Separation Science and Technology, Vol.54, No.18, 3145-3153, 2019
Dispersion behaviour of fine collophane particles in the presence of different dispersants and metal ions
Recent, studies have shown that selective flocculation flotation is an effective method for enhancing the flotation of a fine mineral. Fine-grained collophane is difficult to disperse naturally, thereby affecting its subsequent flotation separation. Therefore, it is important to study the dispersion behaviour and mechanism of fine-grained cellophane to choose an appropriate method to improve the dispersion effect of the flotation system. The influences of different types of poly-anionic dispersants, such as (sodium silicate (ZSS); sodium carbonate (ZSC); sodium hexametaphosphate, ZSP) and metallic cations with different valences (Al3+, Ca2+, Na+) on the dispersion behaviour effect of fine-grained collophane were investigated in this work using the sedimentation balance method. The zeta potential measurements and the extended-DLVO (Derain-Landau-Verwey-Overbake) theory were used to explain the distinction of dispersion behaviour. In the presence of dispersants, the dispersion of collophane was in the order of ZSP>ZSS>ZSC. Zeta potential analysis indicated that the absolute value of the surface potential followed the order of ZSP>ZSS>ZSC. That is, the collophane particles in the ZSP system had stronger electrostatic repulsion, resulting in a better dispersion zeta potential effect zeta potential.

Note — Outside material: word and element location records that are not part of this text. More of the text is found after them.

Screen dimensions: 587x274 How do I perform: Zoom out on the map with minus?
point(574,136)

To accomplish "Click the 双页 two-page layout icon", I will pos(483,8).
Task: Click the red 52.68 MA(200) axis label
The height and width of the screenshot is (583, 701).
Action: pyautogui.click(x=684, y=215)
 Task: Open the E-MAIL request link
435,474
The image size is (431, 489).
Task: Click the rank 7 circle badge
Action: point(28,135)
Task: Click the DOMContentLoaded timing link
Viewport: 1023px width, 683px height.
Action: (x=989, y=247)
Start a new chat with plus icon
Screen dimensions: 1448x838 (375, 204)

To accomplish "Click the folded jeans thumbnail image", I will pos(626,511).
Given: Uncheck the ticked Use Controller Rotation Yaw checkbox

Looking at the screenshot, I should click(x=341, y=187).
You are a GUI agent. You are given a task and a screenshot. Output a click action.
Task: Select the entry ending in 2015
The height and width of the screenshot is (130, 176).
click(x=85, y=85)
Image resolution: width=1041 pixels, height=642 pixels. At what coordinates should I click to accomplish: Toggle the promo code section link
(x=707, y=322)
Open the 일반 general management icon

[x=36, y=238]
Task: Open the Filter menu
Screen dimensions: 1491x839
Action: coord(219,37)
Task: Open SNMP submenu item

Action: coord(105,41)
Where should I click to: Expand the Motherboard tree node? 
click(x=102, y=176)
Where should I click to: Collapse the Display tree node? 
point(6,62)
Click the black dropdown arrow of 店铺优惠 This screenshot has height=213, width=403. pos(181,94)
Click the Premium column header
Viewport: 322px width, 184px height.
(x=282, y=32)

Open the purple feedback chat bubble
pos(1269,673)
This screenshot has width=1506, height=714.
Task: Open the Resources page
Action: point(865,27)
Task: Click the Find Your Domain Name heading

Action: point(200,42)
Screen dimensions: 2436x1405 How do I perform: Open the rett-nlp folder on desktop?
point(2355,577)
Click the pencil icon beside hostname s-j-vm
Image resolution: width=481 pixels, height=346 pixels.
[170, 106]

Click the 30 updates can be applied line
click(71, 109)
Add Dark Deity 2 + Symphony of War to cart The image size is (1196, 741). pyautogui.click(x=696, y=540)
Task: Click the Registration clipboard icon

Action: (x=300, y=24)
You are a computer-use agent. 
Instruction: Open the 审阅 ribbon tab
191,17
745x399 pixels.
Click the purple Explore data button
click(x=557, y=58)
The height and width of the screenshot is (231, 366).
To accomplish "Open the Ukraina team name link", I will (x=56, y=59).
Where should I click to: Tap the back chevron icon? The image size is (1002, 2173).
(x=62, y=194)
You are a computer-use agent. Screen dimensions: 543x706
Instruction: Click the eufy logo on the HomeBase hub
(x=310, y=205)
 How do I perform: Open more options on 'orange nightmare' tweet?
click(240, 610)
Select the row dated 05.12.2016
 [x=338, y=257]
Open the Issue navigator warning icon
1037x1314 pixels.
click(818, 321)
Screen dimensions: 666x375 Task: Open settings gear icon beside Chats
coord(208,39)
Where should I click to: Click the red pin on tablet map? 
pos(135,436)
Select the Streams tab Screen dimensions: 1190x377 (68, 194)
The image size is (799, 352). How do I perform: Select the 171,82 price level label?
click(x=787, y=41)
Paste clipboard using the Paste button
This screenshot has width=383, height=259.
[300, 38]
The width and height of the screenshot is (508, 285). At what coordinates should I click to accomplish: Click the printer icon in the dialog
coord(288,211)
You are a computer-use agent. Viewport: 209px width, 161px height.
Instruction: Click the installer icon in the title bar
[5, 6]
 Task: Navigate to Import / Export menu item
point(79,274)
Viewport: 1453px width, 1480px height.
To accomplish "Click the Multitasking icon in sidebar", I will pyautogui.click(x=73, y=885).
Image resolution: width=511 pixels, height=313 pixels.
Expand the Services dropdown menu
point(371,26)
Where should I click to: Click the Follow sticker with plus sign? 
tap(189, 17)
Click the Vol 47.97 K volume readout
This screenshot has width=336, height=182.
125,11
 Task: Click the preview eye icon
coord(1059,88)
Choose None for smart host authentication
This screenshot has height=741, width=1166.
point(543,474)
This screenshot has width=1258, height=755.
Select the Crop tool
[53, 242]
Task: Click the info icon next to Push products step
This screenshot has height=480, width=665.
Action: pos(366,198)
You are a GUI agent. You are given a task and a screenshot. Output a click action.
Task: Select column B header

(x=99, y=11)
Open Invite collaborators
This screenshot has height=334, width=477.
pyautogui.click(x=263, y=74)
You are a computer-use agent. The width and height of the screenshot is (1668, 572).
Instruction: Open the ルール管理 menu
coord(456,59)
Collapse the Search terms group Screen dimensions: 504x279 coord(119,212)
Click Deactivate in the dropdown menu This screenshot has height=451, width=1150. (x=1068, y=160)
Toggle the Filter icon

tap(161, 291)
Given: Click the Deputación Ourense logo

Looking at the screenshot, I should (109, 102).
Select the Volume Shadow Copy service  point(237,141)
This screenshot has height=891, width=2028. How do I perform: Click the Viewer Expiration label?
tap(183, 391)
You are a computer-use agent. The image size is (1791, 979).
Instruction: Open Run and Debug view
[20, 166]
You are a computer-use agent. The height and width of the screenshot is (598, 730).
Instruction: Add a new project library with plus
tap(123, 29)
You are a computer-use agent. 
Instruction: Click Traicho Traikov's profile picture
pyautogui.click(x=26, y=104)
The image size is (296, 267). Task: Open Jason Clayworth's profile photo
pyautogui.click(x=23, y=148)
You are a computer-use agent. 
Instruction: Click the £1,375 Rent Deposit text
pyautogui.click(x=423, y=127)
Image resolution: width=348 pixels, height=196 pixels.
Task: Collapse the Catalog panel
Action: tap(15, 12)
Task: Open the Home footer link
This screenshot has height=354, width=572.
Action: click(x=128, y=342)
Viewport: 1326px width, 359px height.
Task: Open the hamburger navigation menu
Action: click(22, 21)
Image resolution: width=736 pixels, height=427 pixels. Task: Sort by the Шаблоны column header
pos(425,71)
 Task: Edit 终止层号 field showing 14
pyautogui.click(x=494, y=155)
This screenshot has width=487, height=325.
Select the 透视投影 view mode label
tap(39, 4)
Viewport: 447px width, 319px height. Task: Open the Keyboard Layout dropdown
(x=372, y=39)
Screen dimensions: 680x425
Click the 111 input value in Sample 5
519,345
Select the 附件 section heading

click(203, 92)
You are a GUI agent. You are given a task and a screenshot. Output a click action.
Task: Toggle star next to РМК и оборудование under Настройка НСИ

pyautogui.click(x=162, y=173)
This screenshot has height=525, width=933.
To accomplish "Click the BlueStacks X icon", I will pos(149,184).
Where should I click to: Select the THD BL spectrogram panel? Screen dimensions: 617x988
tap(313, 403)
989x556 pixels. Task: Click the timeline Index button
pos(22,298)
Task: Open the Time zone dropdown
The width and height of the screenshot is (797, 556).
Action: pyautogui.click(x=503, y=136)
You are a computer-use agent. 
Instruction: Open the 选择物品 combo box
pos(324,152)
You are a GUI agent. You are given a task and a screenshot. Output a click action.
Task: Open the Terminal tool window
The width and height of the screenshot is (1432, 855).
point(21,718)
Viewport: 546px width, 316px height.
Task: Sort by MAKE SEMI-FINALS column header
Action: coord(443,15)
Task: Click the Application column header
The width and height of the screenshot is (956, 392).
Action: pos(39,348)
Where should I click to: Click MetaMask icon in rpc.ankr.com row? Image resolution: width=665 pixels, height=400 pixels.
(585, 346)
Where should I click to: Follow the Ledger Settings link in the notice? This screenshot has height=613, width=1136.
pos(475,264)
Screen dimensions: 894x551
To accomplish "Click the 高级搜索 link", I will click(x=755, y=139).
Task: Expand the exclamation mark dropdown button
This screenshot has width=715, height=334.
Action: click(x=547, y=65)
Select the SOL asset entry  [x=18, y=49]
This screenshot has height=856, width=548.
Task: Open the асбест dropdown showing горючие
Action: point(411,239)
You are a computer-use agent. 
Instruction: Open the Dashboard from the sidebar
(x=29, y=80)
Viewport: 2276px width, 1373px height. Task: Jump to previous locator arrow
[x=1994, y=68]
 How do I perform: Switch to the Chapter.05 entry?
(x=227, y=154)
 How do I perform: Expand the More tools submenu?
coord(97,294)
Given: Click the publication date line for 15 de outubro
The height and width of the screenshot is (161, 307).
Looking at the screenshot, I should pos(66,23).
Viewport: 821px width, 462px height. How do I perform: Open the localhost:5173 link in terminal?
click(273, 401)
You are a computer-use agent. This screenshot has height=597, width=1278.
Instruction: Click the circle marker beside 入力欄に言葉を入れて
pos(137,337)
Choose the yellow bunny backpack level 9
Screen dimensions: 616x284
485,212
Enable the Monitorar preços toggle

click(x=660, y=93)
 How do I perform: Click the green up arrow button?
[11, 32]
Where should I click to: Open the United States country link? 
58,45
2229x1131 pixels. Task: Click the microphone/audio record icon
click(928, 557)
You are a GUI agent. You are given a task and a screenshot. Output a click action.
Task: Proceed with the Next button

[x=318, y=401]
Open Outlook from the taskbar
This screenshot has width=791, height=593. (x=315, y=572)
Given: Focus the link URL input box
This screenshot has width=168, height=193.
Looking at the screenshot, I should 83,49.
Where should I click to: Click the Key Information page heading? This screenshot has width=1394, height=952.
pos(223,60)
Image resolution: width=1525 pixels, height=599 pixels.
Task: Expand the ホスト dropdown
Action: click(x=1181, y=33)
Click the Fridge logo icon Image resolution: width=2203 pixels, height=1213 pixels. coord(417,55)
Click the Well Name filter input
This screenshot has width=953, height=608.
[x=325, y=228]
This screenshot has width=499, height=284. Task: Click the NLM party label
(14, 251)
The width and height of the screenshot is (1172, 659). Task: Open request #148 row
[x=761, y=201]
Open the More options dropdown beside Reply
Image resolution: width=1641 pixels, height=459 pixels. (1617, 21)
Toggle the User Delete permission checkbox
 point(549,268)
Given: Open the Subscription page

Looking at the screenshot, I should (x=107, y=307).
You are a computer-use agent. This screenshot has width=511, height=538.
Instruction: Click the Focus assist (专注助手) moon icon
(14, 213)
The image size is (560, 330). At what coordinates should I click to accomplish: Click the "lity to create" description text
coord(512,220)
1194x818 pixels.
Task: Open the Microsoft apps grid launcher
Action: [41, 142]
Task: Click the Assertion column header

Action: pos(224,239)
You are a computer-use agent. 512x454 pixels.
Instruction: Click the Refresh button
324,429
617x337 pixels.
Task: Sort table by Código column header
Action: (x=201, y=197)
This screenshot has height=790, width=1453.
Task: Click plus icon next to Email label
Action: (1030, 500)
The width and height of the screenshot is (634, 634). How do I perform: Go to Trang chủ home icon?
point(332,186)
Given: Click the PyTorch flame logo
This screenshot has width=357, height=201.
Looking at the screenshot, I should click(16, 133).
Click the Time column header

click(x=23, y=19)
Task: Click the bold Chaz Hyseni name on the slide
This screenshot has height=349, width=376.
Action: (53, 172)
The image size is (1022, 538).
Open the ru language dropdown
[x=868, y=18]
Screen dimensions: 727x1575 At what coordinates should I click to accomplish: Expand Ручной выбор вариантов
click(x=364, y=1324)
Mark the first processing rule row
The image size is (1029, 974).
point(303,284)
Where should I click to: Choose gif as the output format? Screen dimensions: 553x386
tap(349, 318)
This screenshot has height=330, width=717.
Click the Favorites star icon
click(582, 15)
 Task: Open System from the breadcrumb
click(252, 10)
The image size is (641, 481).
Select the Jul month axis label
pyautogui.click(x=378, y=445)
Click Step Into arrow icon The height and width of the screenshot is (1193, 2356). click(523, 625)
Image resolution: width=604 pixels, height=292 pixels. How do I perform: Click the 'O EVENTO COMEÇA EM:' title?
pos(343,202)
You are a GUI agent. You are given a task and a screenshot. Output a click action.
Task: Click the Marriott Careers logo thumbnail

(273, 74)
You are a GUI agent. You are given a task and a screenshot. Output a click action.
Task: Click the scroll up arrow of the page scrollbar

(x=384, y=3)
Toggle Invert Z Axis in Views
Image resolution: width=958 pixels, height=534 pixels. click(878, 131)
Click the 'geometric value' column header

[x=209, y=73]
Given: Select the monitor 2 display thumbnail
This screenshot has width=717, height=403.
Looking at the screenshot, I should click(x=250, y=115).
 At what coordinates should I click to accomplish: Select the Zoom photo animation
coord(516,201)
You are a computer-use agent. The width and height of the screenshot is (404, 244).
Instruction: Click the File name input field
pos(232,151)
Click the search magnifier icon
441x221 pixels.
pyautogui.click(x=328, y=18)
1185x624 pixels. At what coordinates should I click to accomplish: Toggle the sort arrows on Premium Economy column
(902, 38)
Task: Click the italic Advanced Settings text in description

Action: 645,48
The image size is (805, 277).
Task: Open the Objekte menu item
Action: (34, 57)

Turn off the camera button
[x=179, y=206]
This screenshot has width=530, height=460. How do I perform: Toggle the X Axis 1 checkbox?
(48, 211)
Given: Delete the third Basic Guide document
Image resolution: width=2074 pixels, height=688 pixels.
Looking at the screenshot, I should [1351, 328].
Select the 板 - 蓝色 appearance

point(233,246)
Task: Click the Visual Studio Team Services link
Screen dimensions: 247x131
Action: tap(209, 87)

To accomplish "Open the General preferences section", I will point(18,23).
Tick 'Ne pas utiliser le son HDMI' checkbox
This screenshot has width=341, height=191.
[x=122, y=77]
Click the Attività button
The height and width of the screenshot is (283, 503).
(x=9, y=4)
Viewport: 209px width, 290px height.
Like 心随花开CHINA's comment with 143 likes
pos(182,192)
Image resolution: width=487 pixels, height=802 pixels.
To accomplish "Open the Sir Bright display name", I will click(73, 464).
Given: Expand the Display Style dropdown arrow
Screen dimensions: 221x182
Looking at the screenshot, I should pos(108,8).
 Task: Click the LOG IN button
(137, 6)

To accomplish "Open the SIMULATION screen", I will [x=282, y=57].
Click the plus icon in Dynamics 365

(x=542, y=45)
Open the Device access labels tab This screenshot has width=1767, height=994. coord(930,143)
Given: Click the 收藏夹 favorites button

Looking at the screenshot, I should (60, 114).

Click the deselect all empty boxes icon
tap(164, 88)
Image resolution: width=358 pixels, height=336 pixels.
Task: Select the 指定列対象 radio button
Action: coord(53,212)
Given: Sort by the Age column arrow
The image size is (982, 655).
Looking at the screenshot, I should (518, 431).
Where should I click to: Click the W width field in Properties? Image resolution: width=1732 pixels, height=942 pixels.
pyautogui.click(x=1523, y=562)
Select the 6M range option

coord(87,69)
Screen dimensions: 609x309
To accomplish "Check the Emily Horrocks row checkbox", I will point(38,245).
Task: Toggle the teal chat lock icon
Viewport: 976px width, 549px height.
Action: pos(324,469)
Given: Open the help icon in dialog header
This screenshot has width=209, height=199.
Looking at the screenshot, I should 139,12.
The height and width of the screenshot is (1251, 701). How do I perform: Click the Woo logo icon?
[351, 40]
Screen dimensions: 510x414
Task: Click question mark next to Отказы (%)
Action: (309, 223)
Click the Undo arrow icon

ZSP was adopted as dispersant to study the effects of metal ions on dispersion. In the ZSP dispersant system, metal ions can suppress the dispersion behaviour of fine-grained collophane. The suppression effect followed the order of Al3+>Ca2+>Na+, because of the greater charge and better neutralization ability of trivalent ions for the same concentration. The results of the extended-DLVO calculations showed that the dispersion stability was attributed to the electrostatic repulsion and hydration repulsion, and hydration repulsion had a greater influence on the stability than electrostatic repulsion. This paper provides reference information for adjusting the dispersion behaviour effect of fine-grained collophane, thereby guiding the actual flotation separation.